Middle school is a difficult time; let’s make that clear at the beginning. It is my privilege to help your children navigate a world where they still appreciate smelly stickers on their spelling tests but they are starting to deal with puberty and drugs and friends that are enemies and bad influences that look pretty darn appealing. But I cannot coddle them. Growing up and breaking up are both hard to do. Life is not always fair and bad things DO happen to good people. I would be re-miss if I did not try to teach your children these truths. I will be gentle (mostly) but some of my best lessons from my own father who loved me dearly came at pretty ferocious speeds and very high decibels. I will do my best to teach your children well.

My hope for them this year is that they will become articulate, fun-loving, passionate, and hard-working. We will have our moments of disappointment and great joy this year, I am sure. (Everything is larger when seen through the lens of middle school angst.) And yes, I will love them. Love them with all my might as we navigate together this middle passage. I pray for calm waters and smooth sailing, a sturdy boat and a lot of hands on deck, and it should be a pretty great year!

Wednesday, August 17, 2011

Things I Never Thought I Would Have to Do

1. Create a family rule that goes something like this: “No sitting on the couch without underwear.” This seems, at first glance, to be something the offspring might know intuitively, but in actuality it is an oft-quoted and difficult to enforce rule.

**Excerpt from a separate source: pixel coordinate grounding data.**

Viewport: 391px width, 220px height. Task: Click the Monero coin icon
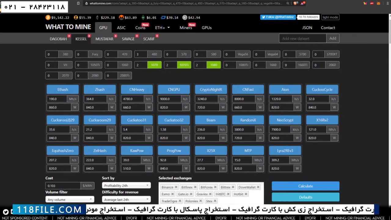(121, 17)
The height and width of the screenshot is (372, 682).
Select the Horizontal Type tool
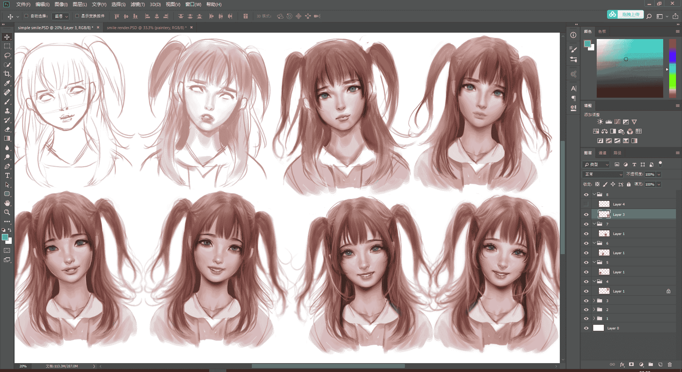[x=7, y=175]
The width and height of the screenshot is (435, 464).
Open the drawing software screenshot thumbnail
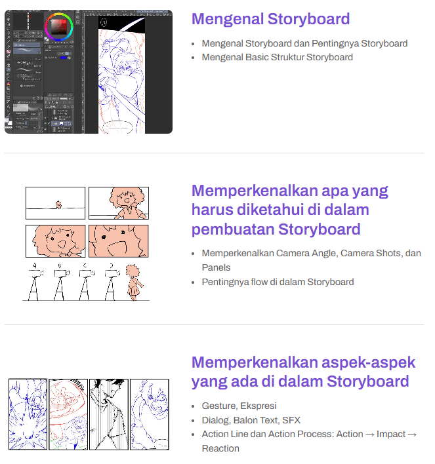click(x=89, y=71)
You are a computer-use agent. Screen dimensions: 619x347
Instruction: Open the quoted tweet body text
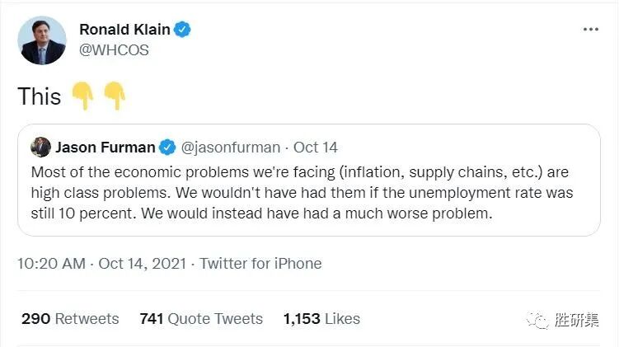[301, 193]
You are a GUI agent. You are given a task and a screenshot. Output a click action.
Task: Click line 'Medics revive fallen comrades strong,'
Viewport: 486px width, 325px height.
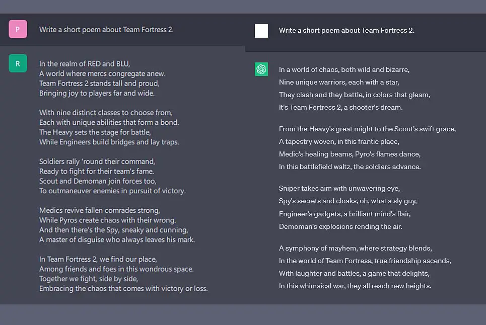(100, 210)
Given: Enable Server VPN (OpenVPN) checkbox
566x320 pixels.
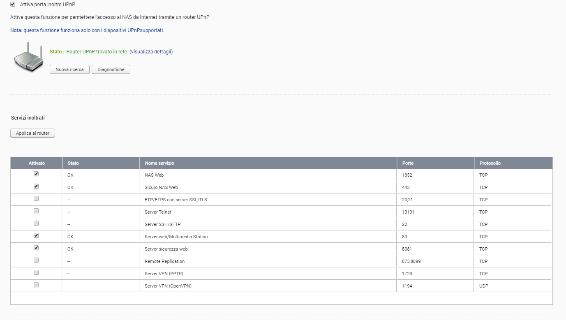Looking at the screenshot, I should [36, 285].
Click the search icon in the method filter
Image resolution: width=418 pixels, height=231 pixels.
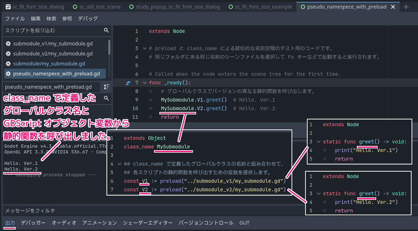click(106, 98)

2. Pry a flattened, dead bird from inside my sobbing son’s makeshift banjo. (Think empty blackberry container covered in tin foil and strung with three or four rubber bands.) In a cemetery. And the crying was NOT because of his two dead grandpas buried in said cemetery, or even the fact that the poor bird was dead, but his giant hiccupping cries were because he wasn’t allowed to take the dead bird home!

3. Supply endless plates, sponges, pieces of foil et al. for the frog habitats being built in this yard. This place is just JUMPING with frogs. And little boys who want to build them homes, (whether the creatures want them or not.) And the little architects are pretty miserable that there is no netting or chicken wire available. Poor things.

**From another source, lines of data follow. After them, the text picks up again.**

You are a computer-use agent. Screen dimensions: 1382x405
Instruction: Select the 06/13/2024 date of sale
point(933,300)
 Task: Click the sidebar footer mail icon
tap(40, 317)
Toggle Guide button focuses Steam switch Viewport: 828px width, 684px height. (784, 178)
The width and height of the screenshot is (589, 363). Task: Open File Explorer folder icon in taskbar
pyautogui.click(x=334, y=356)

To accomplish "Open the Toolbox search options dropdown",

4. Flush the toilet every single time I walk by the bathroom. This one is self- explanatory.

5. Dole out popsicles, fruit snacks, pretzel rods, snack crackers and juice boxes like some soup kitchen on steroids. Really, how could these waif-like kids eat this much?! And still maintain their skeletal figures?

6. Insist that the offspring change their clothes at least several times a week in the summer. (Sometimes they also take baths, although they maintain that the chlorine in the pool scours them just fine.) I probably could have saved a ton of money on the wardrobes. This does not include, of course, the costume pieces, which can never be too prolific. And summer apparently is the perfect time for tiger suits, dragons with head- pieces, and full body sharks.

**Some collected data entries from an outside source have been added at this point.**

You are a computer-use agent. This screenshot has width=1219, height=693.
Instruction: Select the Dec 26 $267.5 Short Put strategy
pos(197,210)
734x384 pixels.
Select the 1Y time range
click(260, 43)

7. Cower in fear when my son comes to hug me because I have been burned one too many times by the Fake-Hug-Drop-Worm-Down-Mom’s-Shirt move.

8. Catch my breath when the little guy rides his bike at breakneck speed down the sidewalk to cross a street or his brother front flips off the diving board. My heart is strong but these daredevils give these poor valves a work out, both in the intensity of my love for them and the heart-stopping rhythms with which these kids live their lives.

Tuesday, August 16, 2011

Ready to Roll

“Can we just have a little race, mom?” The kid is funny. First day on his new bike. He starts in costume, and soon realizes that the dinosaur tail and hood hinder mobility, not to mention it is over 80 degrees.

The costume gets flung aside quickly, and his grin widens as he realizes what this two-wheeler (four if you count the trainers) can do for his mobility.

And the race idea is funny. He doesn’t require another racer or a course or really much of anything for a “race”. All I need to do is say “Ready, set. Go” and he is off!

It’s a good metaphor as he grows and begins a new school year. My baby is four. He is entering pre-kindergarten this year (oh where do they get these monikers?) Apparently this just means extra time with crayons and letters and flinging pairs of socks at classmates in the large motor room (don’t ask).

He’s grown up a lot in the last few months. I see it in the way he talks to people, the aunts he knows so well and the kids he just meets at the playground. I marvel that he can fully dress himself (as long as we don’t mind if the cow shirt is backwards). And I get a little misty as I watch him ride his big boy bike all the way to the library. His churning legs keep up with the big kids and his face barely contains the giant grin and the pride in his eyes.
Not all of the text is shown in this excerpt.